# [EXERCISE INPUT]
━━━━
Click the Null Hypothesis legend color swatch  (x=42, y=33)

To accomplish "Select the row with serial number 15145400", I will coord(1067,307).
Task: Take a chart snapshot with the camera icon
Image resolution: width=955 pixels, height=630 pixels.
━━━━
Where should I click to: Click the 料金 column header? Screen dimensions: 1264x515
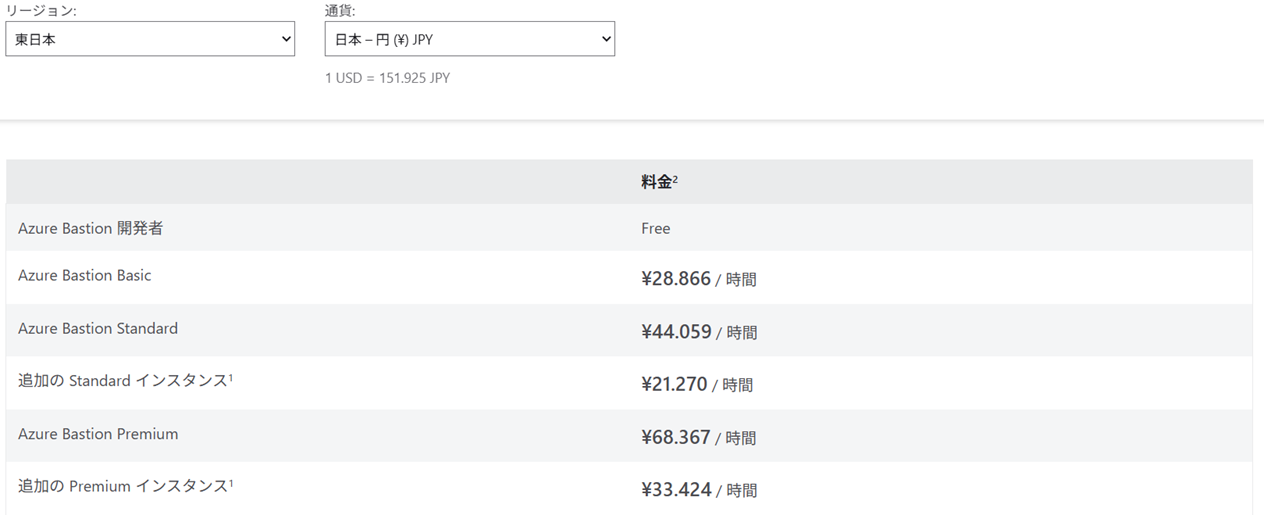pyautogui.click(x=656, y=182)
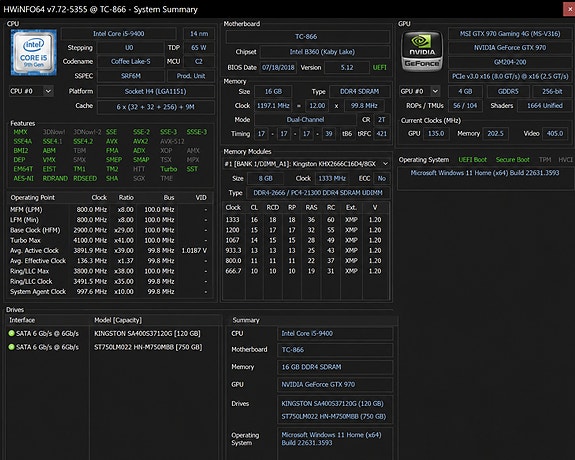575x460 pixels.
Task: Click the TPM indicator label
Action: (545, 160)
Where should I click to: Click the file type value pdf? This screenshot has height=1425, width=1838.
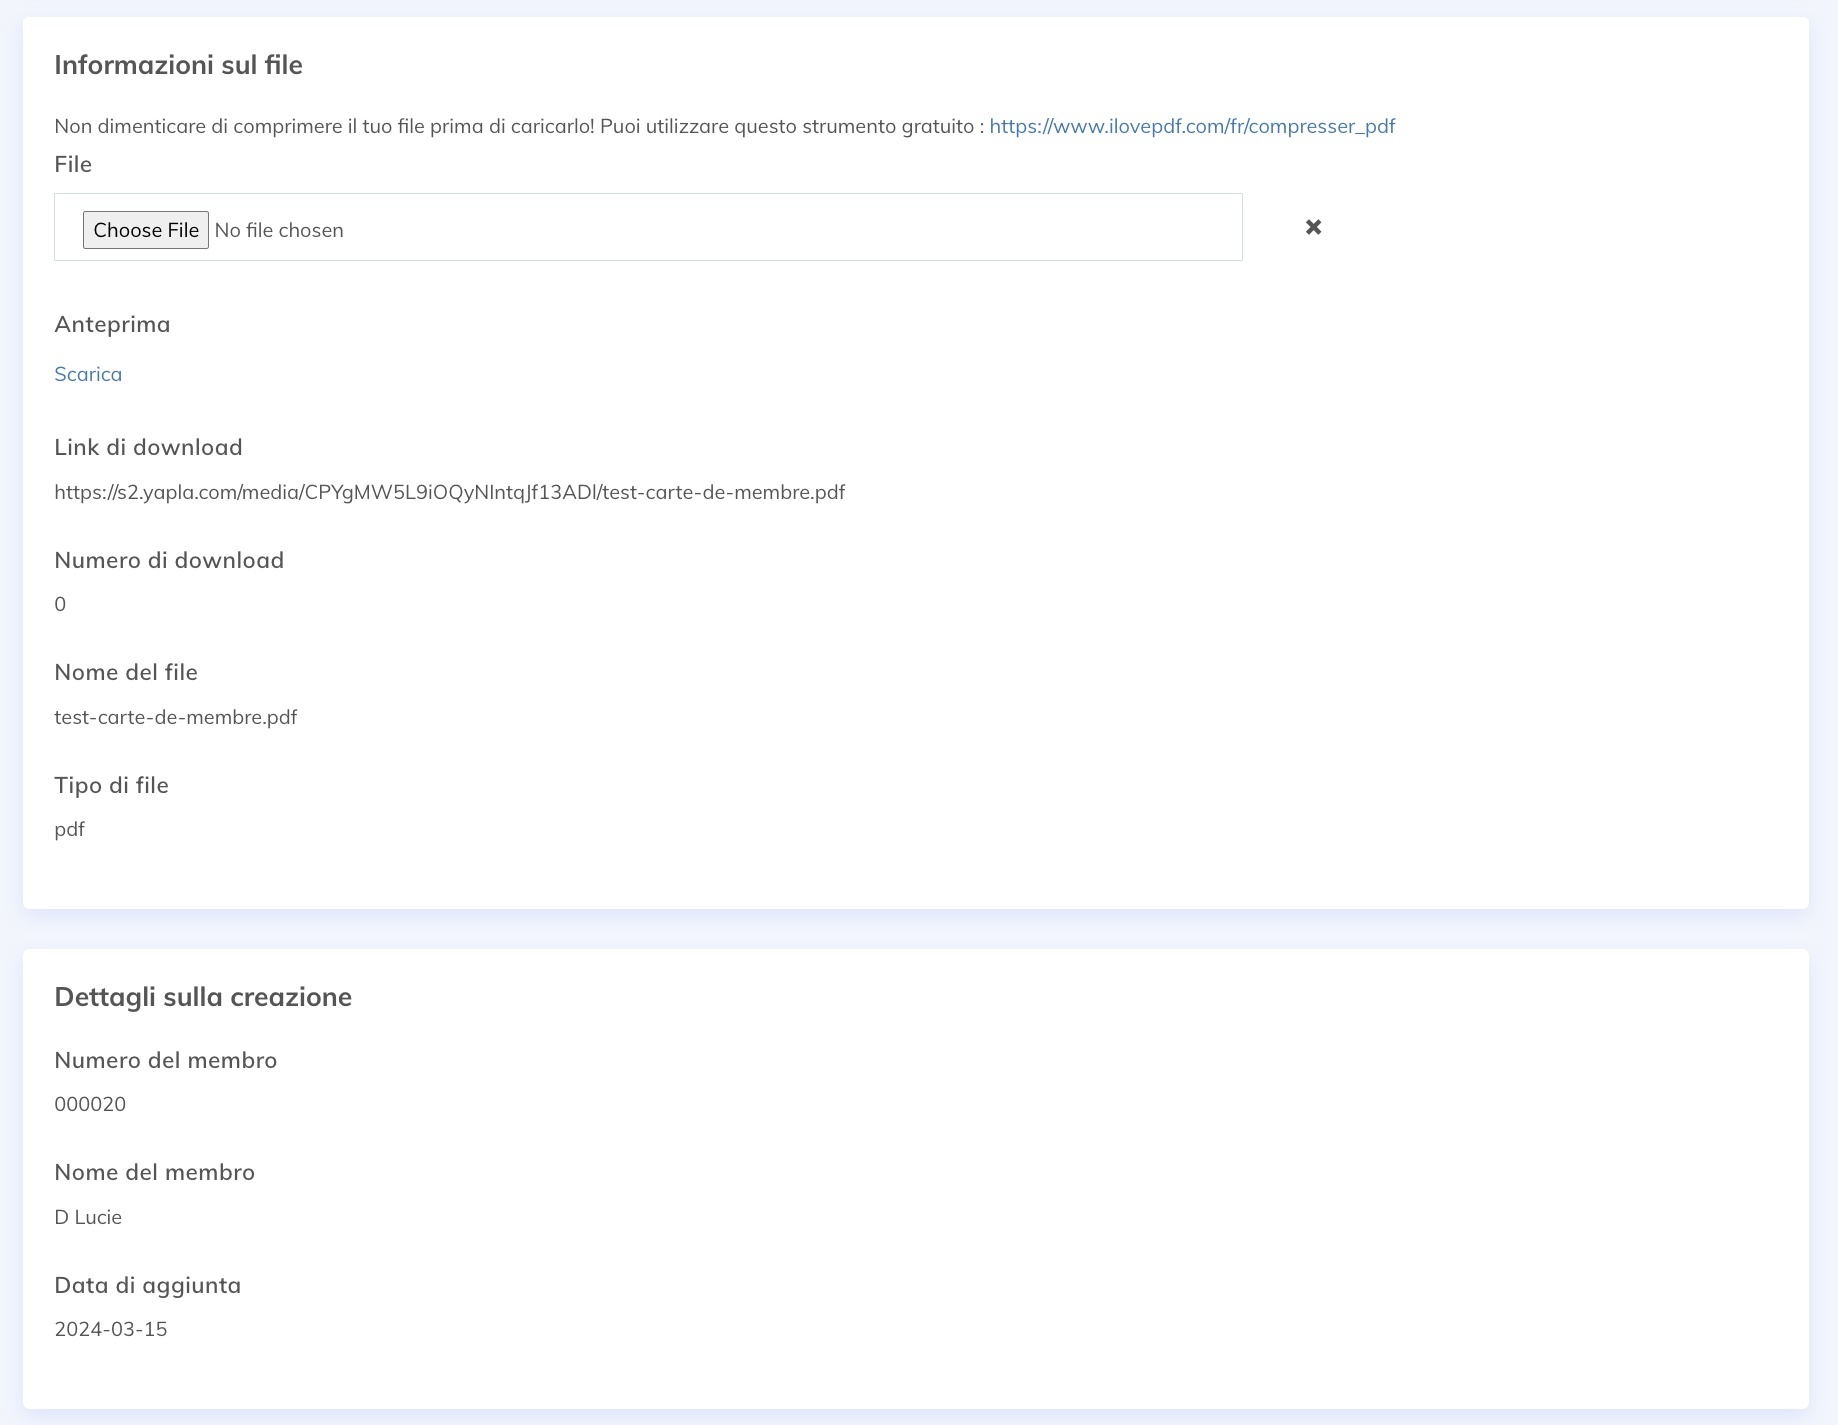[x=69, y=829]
━━━━
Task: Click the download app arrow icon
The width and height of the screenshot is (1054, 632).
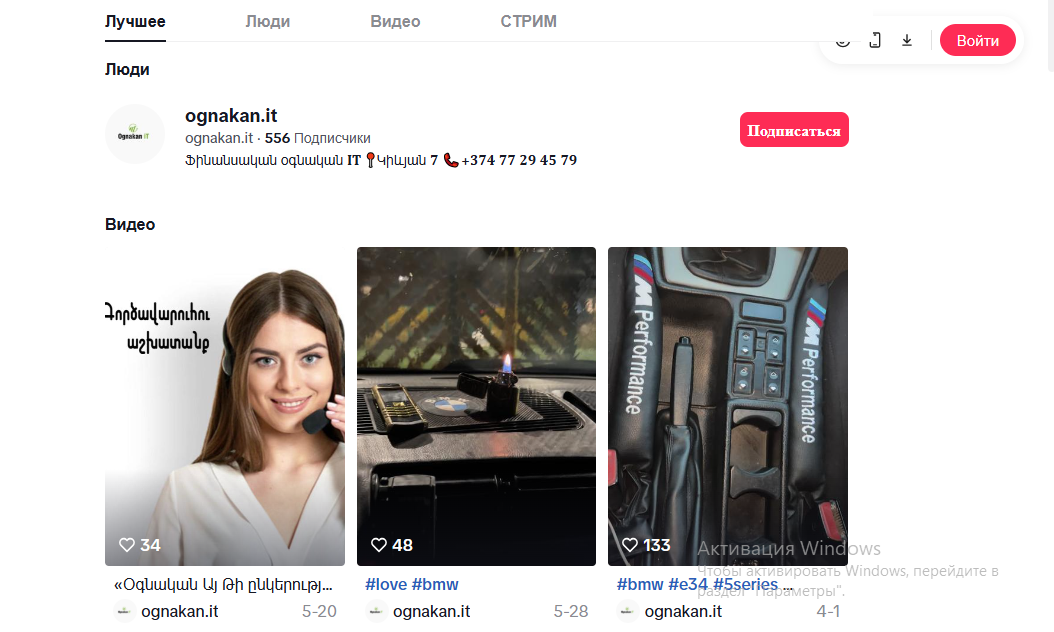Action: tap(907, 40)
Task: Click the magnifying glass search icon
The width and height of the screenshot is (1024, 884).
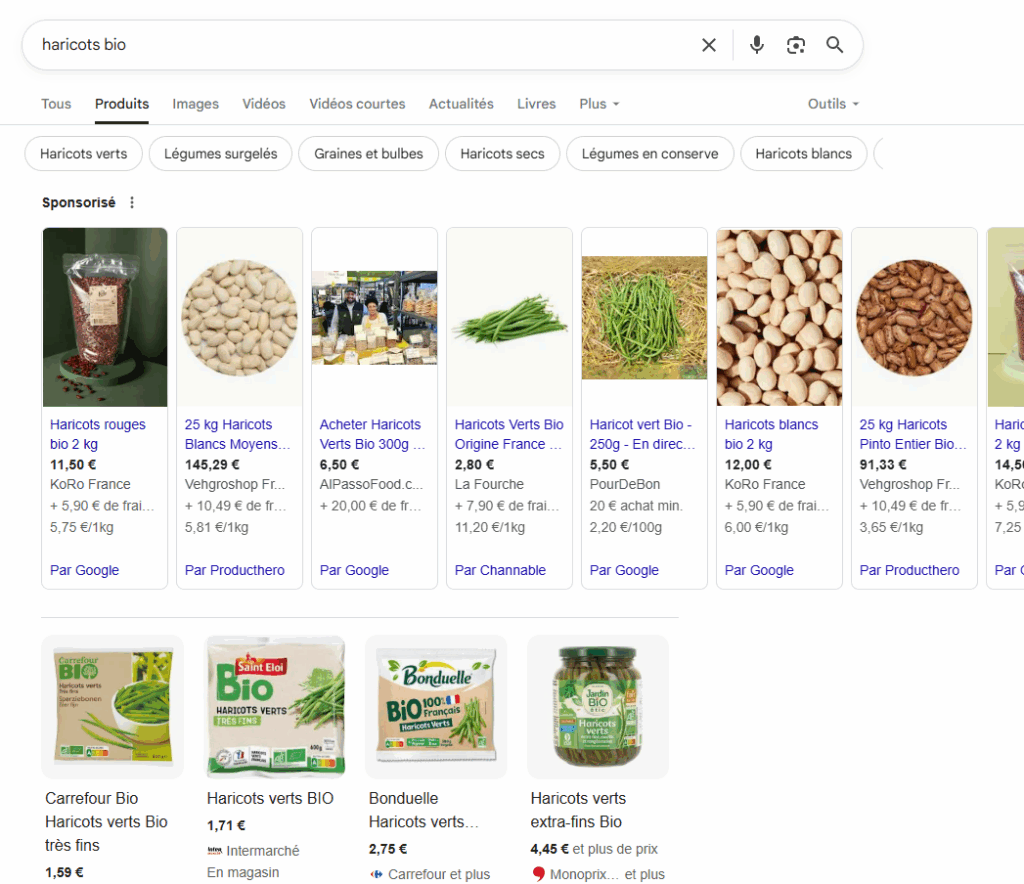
━━━━
# [EXERCISE DIRECTIONS]
Retype word for word everything in the listing above from the line that holds "Task: Take a" down to the line that holds "Image resolution: width=955". Keep both end lines and leave out the rest.

# [RESULT]
Task: Take a chart snapshot with the camera icon
Image resolution: width=955 pixels, height=630 pixels.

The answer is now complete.